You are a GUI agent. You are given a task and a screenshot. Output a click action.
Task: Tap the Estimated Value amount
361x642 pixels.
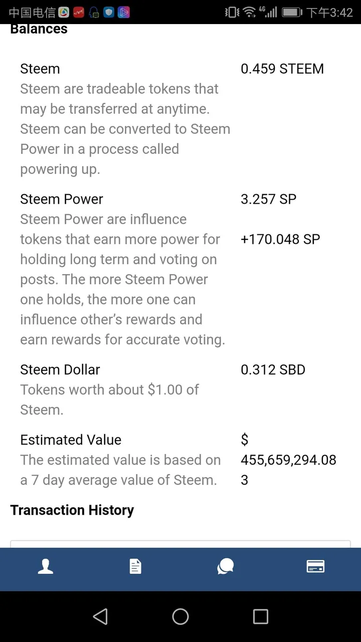[x=288, y=460]
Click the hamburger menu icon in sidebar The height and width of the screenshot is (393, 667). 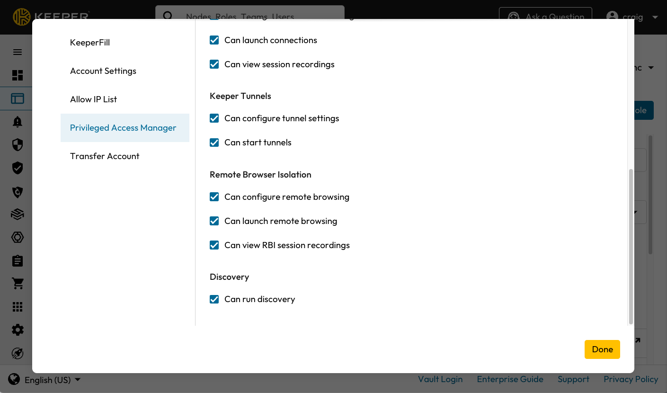tap(18, 52)
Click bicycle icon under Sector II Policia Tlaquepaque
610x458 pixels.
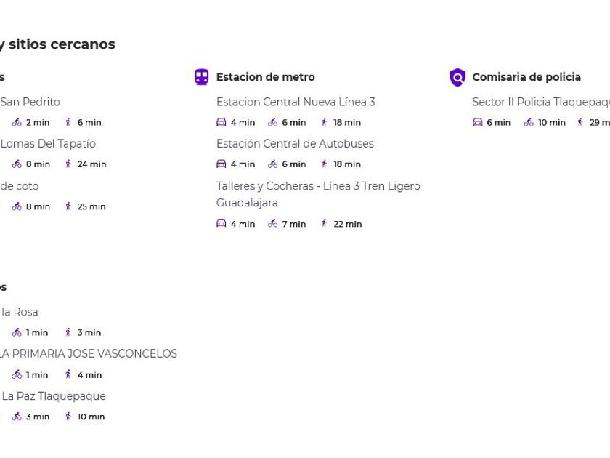529,122
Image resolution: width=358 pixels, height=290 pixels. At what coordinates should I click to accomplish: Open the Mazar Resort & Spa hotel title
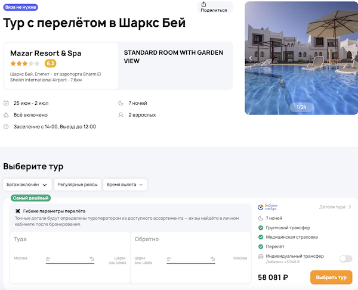(x=46, y=53)
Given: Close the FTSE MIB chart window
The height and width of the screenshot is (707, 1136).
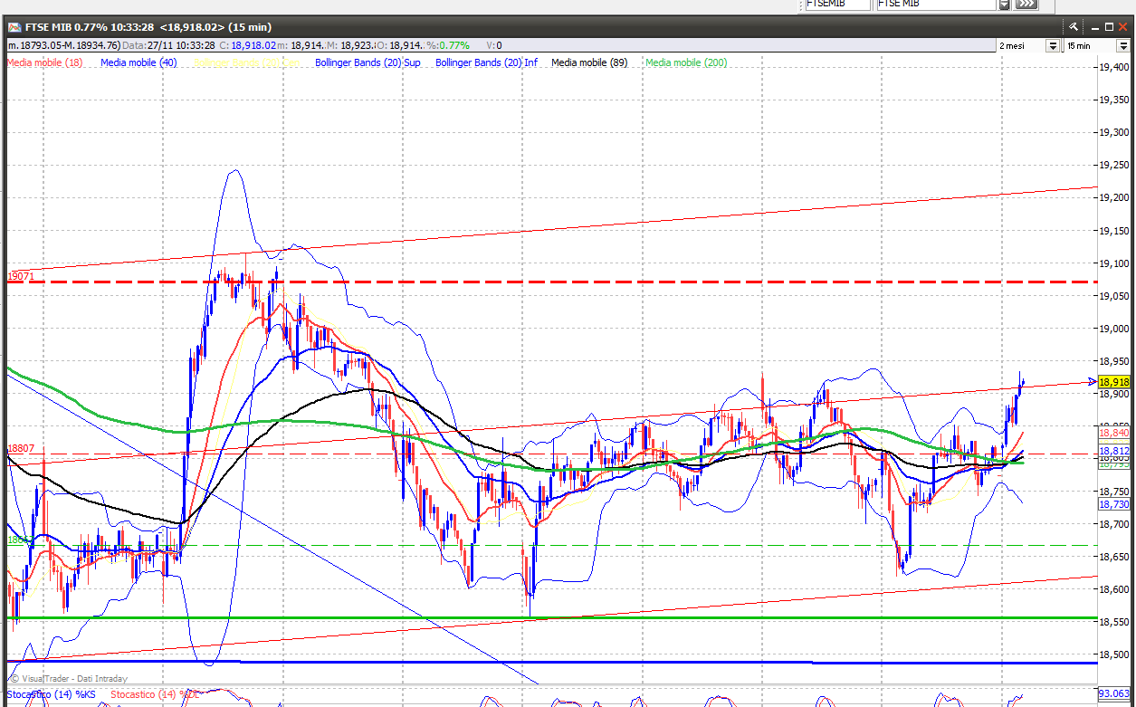Looking at the screenshot, I should (x=1123, y=27).
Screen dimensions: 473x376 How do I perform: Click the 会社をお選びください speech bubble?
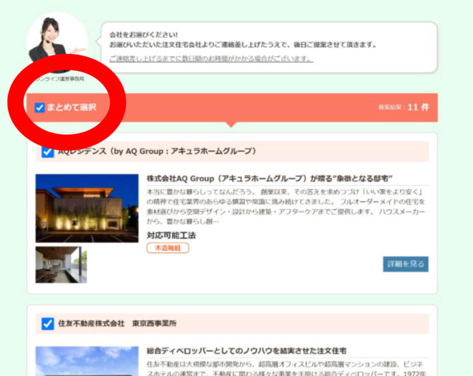pyautogui.click(x=269, y=47)
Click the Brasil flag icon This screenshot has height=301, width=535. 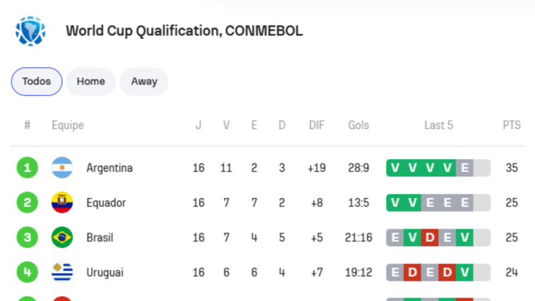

ABOUT THIS TASK:
Set down only the lines from the one with "Screen dimensions: 473x376" through the end of the entries, exactly as they appear, leaving out each picture.

EXERCISE ANSWER:
Screen dimensions: 473x376 How do I perform: Click the 会社をお選びください speech bubble?
pyautogui.click(x=269, y=47)
Click the Brasil flag icon This screenshot has height=301, width=535. 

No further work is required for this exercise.